#### YOUR OBJECTIVE
Could you copy out the following material word for word, from its first line to its last?

#### DATA SHOWN
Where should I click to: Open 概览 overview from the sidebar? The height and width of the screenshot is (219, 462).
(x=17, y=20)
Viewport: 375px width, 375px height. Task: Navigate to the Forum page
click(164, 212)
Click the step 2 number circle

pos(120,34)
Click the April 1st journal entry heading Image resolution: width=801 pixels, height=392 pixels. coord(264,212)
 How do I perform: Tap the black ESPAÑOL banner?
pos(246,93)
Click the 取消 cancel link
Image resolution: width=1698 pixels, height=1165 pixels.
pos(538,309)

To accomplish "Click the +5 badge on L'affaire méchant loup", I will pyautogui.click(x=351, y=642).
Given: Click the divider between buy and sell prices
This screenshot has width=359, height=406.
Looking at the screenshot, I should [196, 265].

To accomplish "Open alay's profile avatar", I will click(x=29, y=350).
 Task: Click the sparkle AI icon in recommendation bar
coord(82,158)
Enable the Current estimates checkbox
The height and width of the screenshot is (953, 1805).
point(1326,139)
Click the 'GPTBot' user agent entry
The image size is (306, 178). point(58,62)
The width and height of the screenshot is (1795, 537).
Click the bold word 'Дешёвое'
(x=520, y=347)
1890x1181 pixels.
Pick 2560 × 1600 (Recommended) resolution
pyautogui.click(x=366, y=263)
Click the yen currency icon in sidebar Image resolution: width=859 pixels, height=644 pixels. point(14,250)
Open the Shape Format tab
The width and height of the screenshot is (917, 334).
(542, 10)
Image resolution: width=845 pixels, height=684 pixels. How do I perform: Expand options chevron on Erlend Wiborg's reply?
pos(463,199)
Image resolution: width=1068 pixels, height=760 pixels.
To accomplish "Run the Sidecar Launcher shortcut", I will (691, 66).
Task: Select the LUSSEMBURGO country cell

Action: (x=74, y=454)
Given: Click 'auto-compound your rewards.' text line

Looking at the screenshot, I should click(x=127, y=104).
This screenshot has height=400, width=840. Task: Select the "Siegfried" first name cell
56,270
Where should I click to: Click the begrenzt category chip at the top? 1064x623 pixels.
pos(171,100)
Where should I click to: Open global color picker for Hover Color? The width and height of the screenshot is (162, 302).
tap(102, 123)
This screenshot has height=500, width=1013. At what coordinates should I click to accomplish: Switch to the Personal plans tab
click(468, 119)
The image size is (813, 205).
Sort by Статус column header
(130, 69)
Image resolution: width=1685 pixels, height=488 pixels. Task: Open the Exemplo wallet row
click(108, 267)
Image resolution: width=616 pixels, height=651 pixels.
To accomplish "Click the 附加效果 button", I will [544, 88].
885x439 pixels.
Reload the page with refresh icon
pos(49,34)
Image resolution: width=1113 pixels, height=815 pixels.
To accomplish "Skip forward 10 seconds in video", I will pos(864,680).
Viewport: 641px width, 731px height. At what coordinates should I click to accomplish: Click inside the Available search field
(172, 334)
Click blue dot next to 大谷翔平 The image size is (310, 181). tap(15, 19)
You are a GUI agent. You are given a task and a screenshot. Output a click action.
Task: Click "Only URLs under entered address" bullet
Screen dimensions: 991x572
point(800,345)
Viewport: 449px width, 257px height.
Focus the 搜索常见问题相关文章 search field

#### FULL ANSWER
Where should I click to: Open 概览 overview from the sidebar? The height and width of the screenshot is (219, 462).
(x=17, y=20)
Viewport: 375px width, 375px height. Task: Navigate to the Forum page
click(164, 212)
Click the step 2 number circle

pos(120,34)
Click the April 1st journal entry heading Image resolution: width=801 pixels, height=392 pixels. coord(264,212)
 How do I perform: Tap the black ESPAÑOL banner?
pos(246,93)
Click the 取消 cancel link
Image resolution: width=1698 pixels, height=1165 pixels.
pos(538,309)

To accomplish "Click the +5 badge on L'affaire méchant loup", I will pyautogui.click(x=351, y=642).
Given: Click the divider between buy and sell prices
This screenshot has width=359, height=406.
Looking at the screenshot, I should [196, 265].

To accomplish "Open alay's profile avatar", I will click(x=29, y=350).
 Task: Click the sparkle AI icon in recommendation bar
coord(82,158)
Enable the Current estimates checkbox
The height and width of the screenshot is (953, 1805).
point(1326,139)
Click the 'GPTBot' user agent entry
The image size is (306, 178). point(58,62)
The width and height of the screenshot is (1795, 537).
Click the bold word 'Дешёвое'
(x=520, y=347)
1890x1181 pixels.
Pick 2560 × 1600 (Recommended) resolution
pyautogui.click(x=366, y=263)
Click the yen currency icon in sidebar Image resolution: width=859 pixels, height=644 pixels. point(14,250)
Open the Shape Format tab
The width and height of the screenshot is (917, 334).
(542, 10)
Image resolution: width=845 pixels, height=684 pixels. How do I perform: Expand options chevron on Erlend Wiborg's reply?
pos(463,199)
Image resolution: width=1068 pixels, height=760 pixels.
To accomplish "Run the Sidecar Launcher shortcut", I will (691, 66).
Task: Select the LUSSEMBURGO country cell

Action: (x=74, y=454)
Given: Click 'auto-compound your rewards.' text line

Looking at the screenshot, I should click(x=127, y=104).
This screenshot has height=400, width=840. Task: Select the "Siegfried" first name cell
56,270
Where should I click to: Click the begrenzt category chip at the top? 1064x623 pixels.
pos(171,100)
Where should I click to: Open global color picker for Hover Color? The width and height of the screenshot is (162, 302).
tap(102, 123)
This screenshot has height=500, width=1013. At what coordinates should I click to accomplish: Switch to the Personal plans tab
click(468, 119)
The image size is (813, 205).
Sort by Статус column header
(130, 69)
Image resolution: width=1685 pixels, height=488 pixels. Task: Open the Exemplo wallet row
click(108, 267)
Image resolution: width=616 pixels, height=651 pixels.
To accomplish "Click the 附加效果 button", I will [544, 88].
885x439 pixels.
Reload the page with refresh icon
pos(49,34)
Image resolution: width=1113 pixels, height=815 pixels.
To accomplish "Skip forward 10 seconds in video", I will pos(864,680).
Viewport: 641px width, 731px height. At what coordinates should I click to accomplish: Click inside the Available search field
(172, 334)
Click blue dot next to 大谷翔平 The image size is (310, 181). tap(15, 19)
You are a GUI agent. You are given a task and a screenshot. Output a click action.
Task: Click "Only URLs under entered address" bullet
Screen dimensions: 991x572
point(800,345)
Viewport: 449px width, 257px height.
Focus the 搜索常见问题相关文章 search field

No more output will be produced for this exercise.